给定一个大小为N的数组arr[] ,任务是找到可能(大于 1)的正整数序列的总数,其乘积正好是X 。 X的值计算为项的乘积,其中第i 项是通过将第i个素数提高到arr[i]的幂来生成的。
X = 2 ^ arr[1] * 3 ^ arr[2] * 5 ^ arr[3] * 7 ^ arr[4] * 11 ^ arr[5] * … up to Nth term
注意:由于此类序列的总数可能非常大,请打印答案模 10 9 + 7。
例子:
Input: arr[] = {1, 1}
Output: 3
Explanation:
Here, X = 2^1 * 3^1 = 6
Possible positive sequences whose product is X: {2, 3}, {3, 2}, {6}
Input: arr[] = {2}
Output: 2
Explanation:
Here, X = 2^2 = 4.
Possible positive sequences whose product is X: {2, 2} and {4}.
朴素方法:思想是首先计算X的值,然后使用递归生成乘积为X 的所有可能序列。
时间复杂度: O(2 N )
辅助空间: O(1)
高效的方法:这个问题可以使用动态规划和组合学方法来解决。以下是步骤:
- 首先,找到可以出现在所有可能序列中的最大正元素数,这将是给定数组arr[]的总和。
- 然后使用动态规划来填充可能序列中的槽位,从索引 i 开始,从 1 到序列的长度。
- 对于每个具有P[j]值的第 j 个素数,将所有P[j] 个素数划分到每个 i 个槽中。
- 使用组合方法将P[j]元素划分为 i 个槽。
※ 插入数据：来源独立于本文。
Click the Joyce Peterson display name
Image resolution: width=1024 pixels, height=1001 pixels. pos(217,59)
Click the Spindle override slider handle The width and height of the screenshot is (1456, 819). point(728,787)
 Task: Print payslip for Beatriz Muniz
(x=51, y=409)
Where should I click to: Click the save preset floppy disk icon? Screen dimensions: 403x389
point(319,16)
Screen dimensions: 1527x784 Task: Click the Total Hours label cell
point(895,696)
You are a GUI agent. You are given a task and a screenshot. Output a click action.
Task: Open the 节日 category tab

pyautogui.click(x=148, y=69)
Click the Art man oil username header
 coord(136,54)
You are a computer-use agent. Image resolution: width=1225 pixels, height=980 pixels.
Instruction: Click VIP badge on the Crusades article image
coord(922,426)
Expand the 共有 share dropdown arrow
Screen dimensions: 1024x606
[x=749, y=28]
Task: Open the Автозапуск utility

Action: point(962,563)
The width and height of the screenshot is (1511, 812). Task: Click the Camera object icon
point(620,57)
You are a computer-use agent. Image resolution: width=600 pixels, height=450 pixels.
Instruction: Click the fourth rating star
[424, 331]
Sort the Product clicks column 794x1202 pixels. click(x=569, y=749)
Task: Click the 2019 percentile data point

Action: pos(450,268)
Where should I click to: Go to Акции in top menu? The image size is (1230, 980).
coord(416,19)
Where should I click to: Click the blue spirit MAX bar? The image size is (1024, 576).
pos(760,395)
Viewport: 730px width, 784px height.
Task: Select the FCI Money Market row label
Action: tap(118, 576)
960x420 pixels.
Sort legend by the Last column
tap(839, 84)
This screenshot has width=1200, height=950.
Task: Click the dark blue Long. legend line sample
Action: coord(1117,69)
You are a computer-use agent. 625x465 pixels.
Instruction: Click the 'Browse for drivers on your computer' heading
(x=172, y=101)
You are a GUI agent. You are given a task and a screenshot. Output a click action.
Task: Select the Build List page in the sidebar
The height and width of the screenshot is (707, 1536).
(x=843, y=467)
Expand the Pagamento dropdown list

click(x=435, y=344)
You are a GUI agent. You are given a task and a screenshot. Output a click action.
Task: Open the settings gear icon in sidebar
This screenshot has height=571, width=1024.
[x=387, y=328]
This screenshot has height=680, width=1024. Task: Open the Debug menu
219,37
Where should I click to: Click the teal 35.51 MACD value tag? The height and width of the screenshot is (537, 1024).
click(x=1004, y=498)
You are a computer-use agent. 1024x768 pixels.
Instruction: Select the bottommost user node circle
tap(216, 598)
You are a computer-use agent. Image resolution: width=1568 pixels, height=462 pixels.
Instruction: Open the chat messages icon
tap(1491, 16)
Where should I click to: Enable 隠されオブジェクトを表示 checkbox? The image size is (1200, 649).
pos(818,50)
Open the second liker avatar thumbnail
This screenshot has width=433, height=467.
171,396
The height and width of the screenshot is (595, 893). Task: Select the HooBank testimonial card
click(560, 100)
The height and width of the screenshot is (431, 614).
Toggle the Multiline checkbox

将值存储在数组way[] 中,从而使 way[i] 更新如下:
Number of ways to divide N identical elements into K slots = (N + K – 1)C(K – 1)
This approach is also known as Stars and Bars approach formally in Combinatorics.
- 对于 j 个素数中的每一个,将乘法所描述的值相乘。
- 然而, way[]也将包含一个或多个空槽的序列,因此减去填充的槽数小于 i 的所有槽的确切贡献。
- 对于每一个从j = 1槽至i – 1,从i选择Ĵ槽和减去它的贡献。
![ways[i] \space -= \dbinom{i}{j} * ways[j]](https://mangodoc.oss-cn-beijing.aliyuncs.com/geek8geeks/Count_sequences_of_positive_integers_having_product_X_1.jpg "Rendered by QuickLaTeX.com")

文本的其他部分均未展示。